Ironhide nodded, his sapphire blue optics sparkling, and then he spoke again, "Also, Prowl's glitched out. Ratchet is furious with Optimus. We're not to leave until Prowl has woken, per orders from Ratchet. He's even pulled rank on Prime."
Epps smiled at that. "Really? Fantastic! Wake me up when Prowl does." Epps settled back down on the coach, and within seconds was snoring again. Will rolled his eyes, while the Elder Twins stared curiously at the Master Sergeant.
Ironhide stiffened, as the yelling sounds from the communications hangar grew louder as they shifted from there to the medbay. Ratchet was apparently giving Optimus quite a lecture. Ironhide cycled his vents, and brought his hand to his optics, shaking his head.
"Will, get the men ready. Sideswipe, Sunstreaker, go to the communications hangar. I apparently am in need in the medbay before a certain medic and a certain Prime murder each other." Ironhide grumbled, and Will nodded.
He hid a smile at the last part of Ironhide's statement. What he would give to see Ratchet and Optimus fight. It was a morbid thought, but Will couldn't help it.
Barricade growled in frustration when Prowl sent him the spark-bond message.
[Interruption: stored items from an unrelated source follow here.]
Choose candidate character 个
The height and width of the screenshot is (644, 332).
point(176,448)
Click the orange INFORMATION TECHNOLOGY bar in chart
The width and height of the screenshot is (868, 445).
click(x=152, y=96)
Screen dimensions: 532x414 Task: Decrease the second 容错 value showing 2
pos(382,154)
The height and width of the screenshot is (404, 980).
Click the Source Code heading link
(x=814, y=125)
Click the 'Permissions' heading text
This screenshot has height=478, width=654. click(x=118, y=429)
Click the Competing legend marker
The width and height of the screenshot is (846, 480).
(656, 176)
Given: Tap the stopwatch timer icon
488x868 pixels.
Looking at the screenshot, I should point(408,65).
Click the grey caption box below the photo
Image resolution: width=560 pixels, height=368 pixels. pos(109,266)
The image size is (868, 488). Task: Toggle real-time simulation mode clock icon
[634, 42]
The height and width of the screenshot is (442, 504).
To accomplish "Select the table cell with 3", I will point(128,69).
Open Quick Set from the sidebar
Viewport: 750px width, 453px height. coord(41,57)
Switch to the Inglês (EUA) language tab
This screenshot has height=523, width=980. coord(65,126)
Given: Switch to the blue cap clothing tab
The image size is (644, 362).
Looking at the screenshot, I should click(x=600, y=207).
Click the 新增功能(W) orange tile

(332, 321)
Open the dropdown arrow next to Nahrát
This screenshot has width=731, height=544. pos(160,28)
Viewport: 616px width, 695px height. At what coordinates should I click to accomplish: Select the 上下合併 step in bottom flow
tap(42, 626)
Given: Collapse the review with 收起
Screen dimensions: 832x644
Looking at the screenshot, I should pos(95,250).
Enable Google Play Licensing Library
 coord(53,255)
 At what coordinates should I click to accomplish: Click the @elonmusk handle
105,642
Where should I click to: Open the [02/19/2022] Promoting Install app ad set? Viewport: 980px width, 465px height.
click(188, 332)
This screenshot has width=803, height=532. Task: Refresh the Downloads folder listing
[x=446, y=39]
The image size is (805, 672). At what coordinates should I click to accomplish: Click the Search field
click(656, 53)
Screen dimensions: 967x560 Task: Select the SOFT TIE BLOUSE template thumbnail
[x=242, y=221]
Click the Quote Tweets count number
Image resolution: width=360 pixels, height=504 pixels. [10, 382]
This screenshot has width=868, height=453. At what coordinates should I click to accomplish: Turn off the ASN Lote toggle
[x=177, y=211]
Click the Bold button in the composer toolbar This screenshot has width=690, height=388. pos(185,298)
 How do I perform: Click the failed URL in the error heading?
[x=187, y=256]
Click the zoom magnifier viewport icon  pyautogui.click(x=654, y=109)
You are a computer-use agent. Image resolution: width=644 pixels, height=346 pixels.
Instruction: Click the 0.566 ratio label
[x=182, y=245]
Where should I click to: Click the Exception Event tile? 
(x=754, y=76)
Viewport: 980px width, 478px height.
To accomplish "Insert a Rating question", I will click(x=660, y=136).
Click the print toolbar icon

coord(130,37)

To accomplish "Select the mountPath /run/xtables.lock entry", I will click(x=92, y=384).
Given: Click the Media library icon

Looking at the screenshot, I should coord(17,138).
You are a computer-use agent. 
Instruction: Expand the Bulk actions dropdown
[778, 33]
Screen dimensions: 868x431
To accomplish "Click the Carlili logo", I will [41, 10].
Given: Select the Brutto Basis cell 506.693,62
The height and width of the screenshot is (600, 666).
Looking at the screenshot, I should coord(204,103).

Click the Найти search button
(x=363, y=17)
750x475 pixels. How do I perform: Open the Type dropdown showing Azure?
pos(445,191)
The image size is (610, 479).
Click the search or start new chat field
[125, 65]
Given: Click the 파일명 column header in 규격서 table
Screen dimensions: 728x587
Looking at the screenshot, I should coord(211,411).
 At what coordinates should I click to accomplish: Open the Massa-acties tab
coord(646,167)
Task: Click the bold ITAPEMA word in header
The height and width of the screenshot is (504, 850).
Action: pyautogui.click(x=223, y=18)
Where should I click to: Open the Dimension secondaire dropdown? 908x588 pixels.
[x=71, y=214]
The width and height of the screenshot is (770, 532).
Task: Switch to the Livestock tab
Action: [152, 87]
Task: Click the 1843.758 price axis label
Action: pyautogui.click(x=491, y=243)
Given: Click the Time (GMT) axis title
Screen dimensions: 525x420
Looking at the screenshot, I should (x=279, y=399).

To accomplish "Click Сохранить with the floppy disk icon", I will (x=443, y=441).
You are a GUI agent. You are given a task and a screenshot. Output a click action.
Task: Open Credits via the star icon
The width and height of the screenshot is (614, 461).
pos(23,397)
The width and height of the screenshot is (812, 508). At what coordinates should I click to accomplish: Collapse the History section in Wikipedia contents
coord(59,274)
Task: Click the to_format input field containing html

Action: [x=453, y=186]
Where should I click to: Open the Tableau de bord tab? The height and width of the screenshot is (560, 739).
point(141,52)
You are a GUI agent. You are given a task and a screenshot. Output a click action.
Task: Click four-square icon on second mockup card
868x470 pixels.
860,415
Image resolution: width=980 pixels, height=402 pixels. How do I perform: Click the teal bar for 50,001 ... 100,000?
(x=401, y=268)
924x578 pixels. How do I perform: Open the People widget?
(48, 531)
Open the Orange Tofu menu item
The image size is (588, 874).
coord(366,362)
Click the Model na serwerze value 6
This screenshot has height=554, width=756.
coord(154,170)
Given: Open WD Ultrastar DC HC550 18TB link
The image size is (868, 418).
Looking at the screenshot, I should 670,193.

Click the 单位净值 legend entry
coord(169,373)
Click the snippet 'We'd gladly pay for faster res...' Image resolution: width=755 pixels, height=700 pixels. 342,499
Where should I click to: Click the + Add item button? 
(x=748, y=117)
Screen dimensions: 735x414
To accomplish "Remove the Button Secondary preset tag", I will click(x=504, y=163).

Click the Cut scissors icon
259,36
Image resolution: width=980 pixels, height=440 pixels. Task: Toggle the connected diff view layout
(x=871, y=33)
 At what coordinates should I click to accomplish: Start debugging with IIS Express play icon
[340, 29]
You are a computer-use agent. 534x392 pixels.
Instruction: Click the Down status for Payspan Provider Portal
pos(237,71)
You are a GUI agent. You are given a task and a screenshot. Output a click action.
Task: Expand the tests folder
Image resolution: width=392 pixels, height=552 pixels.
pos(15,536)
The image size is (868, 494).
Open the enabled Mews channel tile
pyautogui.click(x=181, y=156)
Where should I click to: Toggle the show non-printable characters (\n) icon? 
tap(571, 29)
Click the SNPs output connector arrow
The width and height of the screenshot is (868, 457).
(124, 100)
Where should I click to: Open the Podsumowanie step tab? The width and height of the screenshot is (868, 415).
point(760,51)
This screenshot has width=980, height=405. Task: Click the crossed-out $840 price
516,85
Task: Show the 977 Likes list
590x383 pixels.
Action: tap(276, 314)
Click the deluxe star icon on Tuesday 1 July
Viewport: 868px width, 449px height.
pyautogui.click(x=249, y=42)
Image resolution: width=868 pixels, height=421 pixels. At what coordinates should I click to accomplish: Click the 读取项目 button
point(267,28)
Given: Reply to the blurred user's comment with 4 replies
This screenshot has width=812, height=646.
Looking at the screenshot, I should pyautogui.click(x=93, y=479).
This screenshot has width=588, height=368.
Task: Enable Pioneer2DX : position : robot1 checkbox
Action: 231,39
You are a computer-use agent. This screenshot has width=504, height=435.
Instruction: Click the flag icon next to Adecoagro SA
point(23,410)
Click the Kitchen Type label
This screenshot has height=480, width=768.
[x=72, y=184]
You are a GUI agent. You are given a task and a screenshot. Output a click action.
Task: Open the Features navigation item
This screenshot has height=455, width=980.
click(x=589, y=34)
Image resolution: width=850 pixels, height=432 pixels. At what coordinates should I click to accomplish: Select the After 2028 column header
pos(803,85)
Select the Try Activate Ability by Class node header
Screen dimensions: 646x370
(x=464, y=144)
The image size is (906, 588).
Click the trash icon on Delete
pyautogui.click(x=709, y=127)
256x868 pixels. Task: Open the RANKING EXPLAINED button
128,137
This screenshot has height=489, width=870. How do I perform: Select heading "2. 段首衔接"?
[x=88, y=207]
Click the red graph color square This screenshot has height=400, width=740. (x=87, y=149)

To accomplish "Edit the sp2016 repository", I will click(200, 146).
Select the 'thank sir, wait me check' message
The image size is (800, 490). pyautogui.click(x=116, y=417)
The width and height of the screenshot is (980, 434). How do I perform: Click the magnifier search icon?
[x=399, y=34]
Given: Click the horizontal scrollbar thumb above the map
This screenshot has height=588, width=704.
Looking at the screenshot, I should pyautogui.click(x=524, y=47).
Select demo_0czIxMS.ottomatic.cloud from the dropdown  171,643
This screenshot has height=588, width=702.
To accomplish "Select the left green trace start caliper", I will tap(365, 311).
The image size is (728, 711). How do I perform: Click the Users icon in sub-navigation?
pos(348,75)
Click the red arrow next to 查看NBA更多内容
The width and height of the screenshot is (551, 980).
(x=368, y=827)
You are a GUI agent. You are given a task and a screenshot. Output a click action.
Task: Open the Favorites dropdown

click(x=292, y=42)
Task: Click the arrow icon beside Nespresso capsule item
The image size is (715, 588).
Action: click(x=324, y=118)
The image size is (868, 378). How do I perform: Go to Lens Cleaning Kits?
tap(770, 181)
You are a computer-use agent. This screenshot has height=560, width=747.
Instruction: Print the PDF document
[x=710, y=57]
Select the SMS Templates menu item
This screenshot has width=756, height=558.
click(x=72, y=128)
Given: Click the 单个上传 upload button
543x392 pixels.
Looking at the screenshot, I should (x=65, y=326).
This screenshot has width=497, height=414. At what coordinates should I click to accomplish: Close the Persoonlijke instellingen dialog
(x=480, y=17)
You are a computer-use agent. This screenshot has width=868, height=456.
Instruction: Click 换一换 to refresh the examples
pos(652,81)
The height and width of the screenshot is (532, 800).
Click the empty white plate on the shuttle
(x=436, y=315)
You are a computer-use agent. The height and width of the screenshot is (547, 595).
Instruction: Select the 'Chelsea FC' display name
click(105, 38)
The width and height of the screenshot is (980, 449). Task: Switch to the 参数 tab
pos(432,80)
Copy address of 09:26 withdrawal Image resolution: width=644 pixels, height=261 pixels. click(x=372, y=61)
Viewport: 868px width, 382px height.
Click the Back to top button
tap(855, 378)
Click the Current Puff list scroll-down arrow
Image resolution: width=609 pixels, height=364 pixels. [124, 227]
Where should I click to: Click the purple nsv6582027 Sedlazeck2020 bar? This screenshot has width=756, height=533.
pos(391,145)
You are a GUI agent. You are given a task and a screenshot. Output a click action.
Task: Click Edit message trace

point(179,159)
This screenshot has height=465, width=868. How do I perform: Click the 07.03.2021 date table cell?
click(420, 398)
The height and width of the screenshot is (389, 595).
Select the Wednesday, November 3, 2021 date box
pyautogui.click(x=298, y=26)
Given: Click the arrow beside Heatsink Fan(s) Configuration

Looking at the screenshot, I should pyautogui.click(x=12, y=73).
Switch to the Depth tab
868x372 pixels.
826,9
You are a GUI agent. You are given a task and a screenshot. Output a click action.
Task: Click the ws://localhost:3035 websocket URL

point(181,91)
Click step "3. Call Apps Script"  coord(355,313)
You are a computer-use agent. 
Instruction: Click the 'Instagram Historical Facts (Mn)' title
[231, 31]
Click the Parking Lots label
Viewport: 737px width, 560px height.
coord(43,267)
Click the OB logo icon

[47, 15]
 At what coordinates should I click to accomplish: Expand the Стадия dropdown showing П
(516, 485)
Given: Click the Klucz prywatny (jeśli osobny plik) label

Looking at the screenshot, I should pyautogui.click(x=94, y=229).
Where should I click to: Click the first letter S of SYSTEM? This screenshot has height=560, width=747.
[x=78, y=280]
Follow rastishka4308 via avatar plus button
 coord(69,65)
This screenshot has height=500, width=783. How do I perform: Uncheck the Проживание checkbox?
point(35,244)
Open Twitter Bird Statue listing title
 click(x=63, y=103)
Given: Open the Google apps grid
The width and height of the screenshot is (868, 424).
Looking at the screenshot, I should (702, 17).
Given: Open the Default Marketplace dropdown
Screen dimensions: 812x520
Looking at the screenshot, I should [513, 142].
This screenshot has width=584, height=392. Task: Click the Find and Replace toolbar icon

He knew his brother was telling the truth. But he didn't want to believe it. He didn't want to believe that the Cons were coming after him and Maeve. And yet he knew. He felt the fear through Prowl, felt it to the very depths of his spark. He initiated another analysis of his energy signature, just to be sure.
His spark twisted when it revealed Prowl was telling the truth. The program and associated parts controlling his energy signature were heavily damaged. His previous analysis had been false.
The other 'Cons were coming for him... and for Maeve. He had to hide her, had to get her out of danger. The human LEOs following him were suddenly unimportant. He needed to be rid of them, now.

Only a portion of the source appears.